Browser human/bot discrimination

The test to distinguish a human user from a robot would be done at install time, whenever the browser executable is updated, or at other times determined by the browser provider. An external service with suitable privacy guarantees could also be employed. The browser installation or update process would be responsible for creating a unique instance string to be stenographically embedded within the user agent's executable image, and for retaining a copy in a Unique Browser Identification Database managed by the browser provider, and accessed only by the Validation Server.
The unique string would be assigned at random and be of sufficient length to mitigate against a brute force attack.
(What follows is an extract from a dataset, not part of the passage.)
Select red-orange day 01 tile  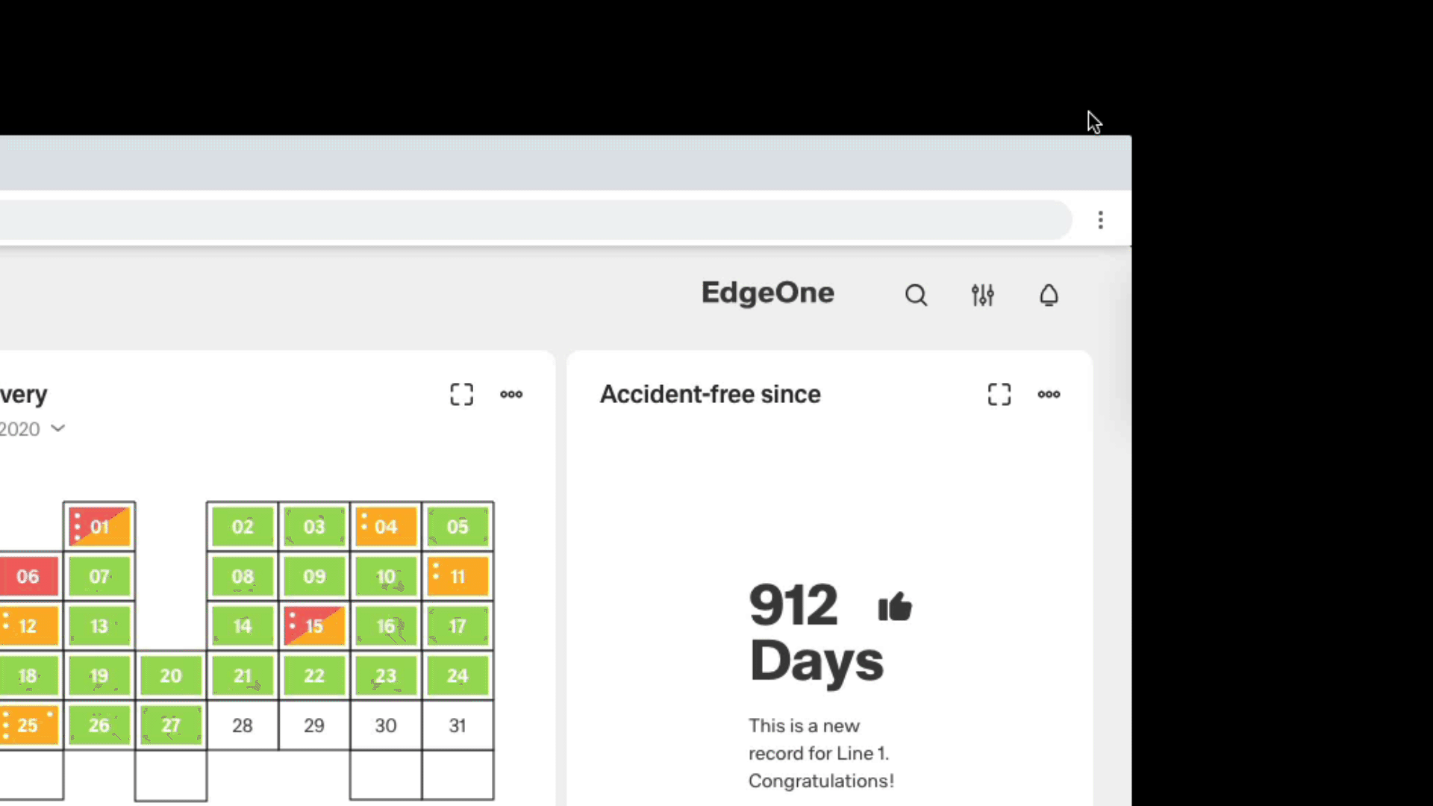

There would also be an embedded string representing the browser provider's public key.

Metrics Servers would check the cyphertext as it is received in the browser parameter of each received ad event by delivering it to Validation Servers managed by the browser provider via an authenticated and secure HTTP transaction, which would respond with a single boolean value indicating the validity of the enclosed instance-unique string. Only the Validation Server, i.e. provided by the browser provider, would have access to the private key and would never return or receive any personal data, other than that this instance-unique value is properly associated with an install or update event. Validation Servers would only respond to properly recognised and authenticated Metrics Servers.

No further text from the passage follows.